Читаем Книга отражений. Вторая книга отражений полностью

Я не мог не сожалеть, что Софи пошла именно этим путем, но отказать ей в удивлении, скажу более, в уважении, я не мог.

Равнодушный, даже несколько брезгливый тон этого суждения меня радует. Тургенев не сочинил свою героиню, иначе откуда бы взялся у него этот дендизм?

Нет, он действительно знал ту, чья ему припомнилась странная история. Значит, точно она была и водила по кабакам эпилептика в веригах.

Это меня радует – да иначе, может быть, я не захотел бы и вдумываться в проблему белого экстаза.

В решимости Софи нас поражает прежде всего та форма, в которую она вылилась. Но как раз форма‐то и не была случайной. Она имела свой и даже значительный смысл.

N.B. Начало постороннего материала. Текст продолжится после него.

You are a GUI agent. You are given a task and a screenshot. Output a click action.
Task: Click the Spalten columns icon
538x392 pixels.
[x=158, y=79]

Как ни пошла казалась та жизнь, которую изображал Тургенев, но в ней не было именно того, что делает особенно страшной пошлость хотя бы французской жизни. В ней никогда не было традиционной морали, прилично-сентиментального лицемерия и классовой, буржуазной застылости отношений.

И Софи, и мать ее, и ее бабка, и все знали одну веру, веру своих нянек, веру рабынь. Это была вера в божественное страдание, завидное уже тем, что оно вольное, а не подневольное, как у всех этих нянек и их присных. Они и молились все на одну и ту же потемневшую икону с медным сиянием и длинными глазами на лице Богородицы, которое склонялось к предвечному младенцу, как слишком тяжелая от небесных слез георгина.

И никто, кроме самого безобразного, самого грязного и самого безумного из подобий Бога, не имел больше прав стать наставником для девушки, искавшей правды перед большеголовым и старчески неподвижным младенцем старой иконы.

Не в том было дело, каким младенца когда‐то изобразили, а в том, каким стал он среди молящихся.

Между юродивым и его изумленной рабыней была слишком близкая связь, и шла она через что‐то непонятно-отверженное, уродливое и воистину страдавшее.

Да… Но ведь сама‐то Софи, как мы знаем, была особенная. У нее не было ни простого сердца, ни рано взятого жизнью в кабалу робкого и темного ума ее няни.

Да и не горе привело ее к иконе. На свое испытание Софи пришла любимая и от «счастливой» жизни.

Объяснение, таким образом, усложняется. Вы говорите: «У Софи была вера».

То‐то, была ли у нее вера? Может быть, и чуда‐то она добивалась так жарко именно оттого, что прозревала всю недоступность чуда для своего закрытого сердца?

Софи умерла молча, и мы не знаем, сподобилась ли она уверовать, как хотела. Во всяком случае, она могла бы нести к алтарю только теософическое изумление ребенка.

«Душ мертвых нет; они бессмертны и могут явиться, когда захотят… Они постоянно окружают нас».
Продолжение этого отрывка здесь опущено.